Exercise goal:
Copy the listing below line for line, reproducing every word, number, and mark as it stands.

·····

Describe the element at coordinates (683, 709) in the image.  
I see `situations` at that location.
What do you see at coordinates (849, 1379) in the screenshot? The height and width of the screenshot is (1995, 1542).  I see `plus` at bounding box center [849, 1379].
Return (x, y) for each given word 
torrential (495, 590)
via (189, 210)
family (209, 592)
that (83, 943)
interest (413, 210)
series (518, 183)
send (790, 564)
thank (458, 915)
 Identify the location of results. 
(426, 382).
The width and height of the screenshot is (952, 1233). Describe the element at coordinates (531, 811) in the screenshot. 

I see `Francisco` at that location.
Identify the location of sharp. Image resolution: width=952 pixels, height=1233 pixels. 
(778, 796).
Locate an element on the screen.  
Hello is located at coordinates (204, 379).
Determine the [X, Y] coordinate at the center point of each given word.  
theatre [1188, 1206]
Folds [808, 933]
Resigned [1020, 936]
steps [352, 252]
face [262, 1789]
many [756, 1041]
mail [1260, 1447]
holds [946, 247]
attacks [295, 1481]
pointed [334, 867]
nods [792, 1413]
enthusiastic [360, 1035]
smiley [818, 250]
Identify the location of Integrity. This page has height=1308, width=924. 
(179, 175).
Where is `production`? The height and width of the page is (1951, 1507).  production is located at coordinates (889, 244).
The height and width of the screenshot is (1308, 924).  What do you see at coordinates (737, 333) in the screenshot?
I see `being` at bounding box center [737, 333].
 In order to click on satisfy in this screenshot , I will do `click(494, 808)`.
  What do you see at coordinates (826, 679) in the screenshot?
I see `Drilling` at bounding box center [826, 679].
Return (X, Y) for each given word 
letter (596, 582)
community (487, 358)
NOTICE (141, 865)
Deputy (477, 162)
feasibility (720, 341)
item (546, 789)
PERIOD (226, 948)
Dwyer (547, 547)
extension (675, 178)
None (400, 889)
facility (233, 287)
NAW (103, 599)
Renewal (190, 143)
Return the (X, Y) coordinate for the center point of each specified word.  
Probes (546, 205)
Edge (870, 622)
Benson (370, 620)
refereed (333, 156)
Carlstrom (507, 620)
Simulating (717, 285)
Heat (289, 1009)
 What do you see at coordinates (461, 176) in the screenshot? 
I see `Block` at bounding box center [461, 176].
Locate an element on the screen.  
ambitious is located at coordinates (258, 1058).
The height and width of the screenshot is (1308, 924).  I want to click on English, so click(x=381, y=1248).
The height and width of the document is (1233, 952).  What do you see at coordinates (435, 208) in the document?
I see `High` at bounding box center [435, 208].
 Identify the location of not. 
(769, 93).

·····

Problem solution:
Describe the element at coordinates (683, 709) in the image.  
I see `situations` at that location.
What do you see at coordinates (849, 1379) in the screenshot? The height and width of the screenshot is (1995, 1542).  I see `plus` at bounding box center [849, 1379].
Return (x, y) for each given word 
torrential (495, 590)
via (189, 210)
family (209, 592)
that (83, 943)
interest (413, 210)
series (518, 183)
send (790, 564)
thank (458, 915)
 Identify the location of results. 
(426, 382).
The width and height of the screenshot is (952, 1233). Describe the element at coordinates (531, 811) in the screenshot. 

I see `Francisco` at that location.
Identify the location of sharp. Image resolution: width=952 pixels, height=1233 pixels. 
(778, 796).
Locate an element on the screen.  
Hello is located at coordinates (204, 379).
Determine the [X, Y] coordinate at the center point of each given word.  
theatre [1188, 1206]
Folds [808, 933]
Resigned [1020, 936]
steps [352, 252]
face [262, 1789]
many [756, 1041]
mail [1260, 1447]
holds [946, 247]
attacks [295, 1481]
pointed [334, 867]
nods [792, 1413]
enthusiastic [360, 1035]
smiley [818, 250]
Identify the location of Integrity. This page has height=1308, width=924. 
(179, 175).
Where is `production`? The height and width of the page is (1951, 1507).  production is located at coordinates (889, 244).
The height and width of the screenshot is (1308, 924).  What do you see at coordinates (737, 333) in the screenshot?
I see `being` at bounding box center [737, 333].
 In order to click on satisfy in this screenshot , I will do `click(494, 808)`.
  What do you see at coordinates (826, 679) in the screenshot?
I see `Drilling` at bounding box center [826, 679].
Return (X, Y) for each given word 
letter (596, 582)
community (487, 358)
NOTICE (141, 865)
Deputy (477, 162)
feasibility (720, 341)
item (546, 789)
PERIOD (226, 948)
Dwyer (547, 547)
extension (675, 178)
None (400, 889)
facility (233, 287)
NAW (103, 599)
Renewal (190, 143)
Return the (X, Y) coordinate for the center point of each specified word.  
Probes (546, 205)
Edge (870, 622)
Benson (370, 620)
refereed (333, 156)
Carlstrom (507, 620)
Simulating (717, 285)
Heat (289, 1009)
 What do you see at coordinates (461, 176) in the screenshot? 
I see `Block` at bounding box center [461, 176].
Locate an element on the screen.  
ambitious is located at coordinates (258, 1058).
The height and width of the screenshot is (1308, 924).  I want to click on English, so click(x=381, y=1248).
The height and width of the document is (1233, 952).  What do you see at coordinates (435, 208) in the document?
I see `High` at bounding box center [435, 208].
 Identify the location of not. 
(769, 93).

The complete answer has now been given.